■県民、学校、企業に指標
基本計画に定めた23年度から3年間で達成すべき指標は、①「にじいろ県民講座」の推進②県内の全公立小中高校で性の多様性に関する授業などの実施③LGBTに理解ある企業数の拡大――の3本柱。
このうち、にじいろ県民講座に関しては、オンラインで配信している「埼玉県LGBTQ県民講座」の動画視聴を推進。県のユーチューブチャンネルから視聴でき、LGBTの基本知識を学んだり、当事者の体験などを聞いたりすることができる。ユーチューブ動画は1万8000人の視聴目標に対し、1万9244人(2024年1月30日時点)が視聴し、すでに目標を達成した。この状況について県の担当者は、「引き続き動画の内容を改善しながら、より多くの人に見てもらえるよう努力したい」との考えを示している。
また、LGBT当事者の児童生徒はどの学校にもいる可能性があることから、全公立小中高校の授業などで児童生徒の理解増進に努める。具体的には、県は児童生徒用と教職員用のリーフレットを全校に配布。全公立校が授業やホームルームで性の多様性について学び合う機会を作る計画だ。
一方、企業に対しては当事者に対する理解ある取り組みを認定する「埼玉県アライチャレンジ企業登録制度」を創設。性の多様性尊重へ企業が取り組むべき指針を示し、県内企業の活動状況を見える化するもので、当事者が働きやすい環境づくりを後押しする。県は220社への拡大を目標に掲げ、これまでに40社が登録している。
■党県議団、多様性尊重をリード
LGBT当事者に対する理解促進について公明党県議団(蒲生徳明団長)は、2020年9月の定例会で当事者支援を強く訴えたほか、党のネットワークを生かし、同性カップルを公的に認めるパートナーシップ制度の県内自治体の拡大に尽力してきた。
党県議団はこのほど、県内のLGBT当事者らでつくるNPO法人「レインボーさいたまの会」の鈴木翔子代表理事らと懇談。
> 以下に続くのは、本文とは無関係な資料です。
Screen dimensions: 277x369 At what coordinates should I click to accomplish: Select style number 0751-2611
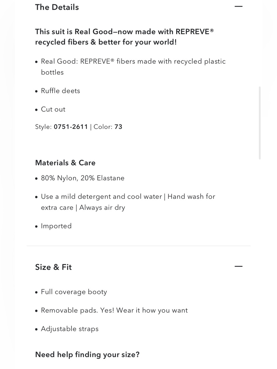click(71, 127)
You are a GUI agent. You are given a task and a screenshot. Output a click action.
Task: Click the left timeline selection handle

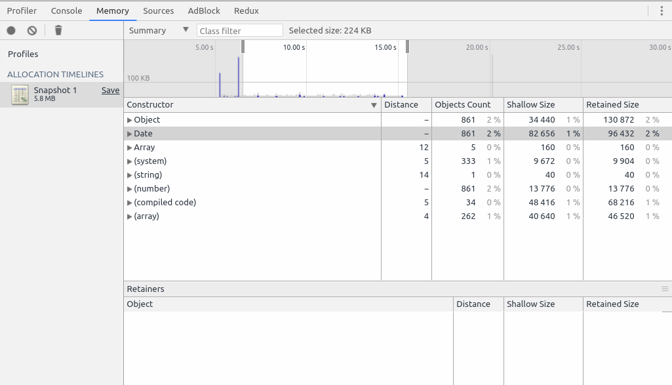pos(243,47)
その中で鈴木代表理事は、「企業や教育現場などで理解増進が進むことは非常に重要だ」と評価した上で、「これをきっかけにLGBTをはじめとした、さまざまな人権に関する問題解決に向け、国や県での取り組みを加速させてもらいたい」と期待を寄せた。
蒲生団長は、県が20年度に実施した「多様性を尊重する共生社会づくりに関する調査」で県民の3・3%に当たる約24万人がLGBT当事者に該当するとの結果が出たことに触れ、「『見えないマイノリティー』といわれるLGBTへの支援の手をより一層推進していきたい」と力を込めた。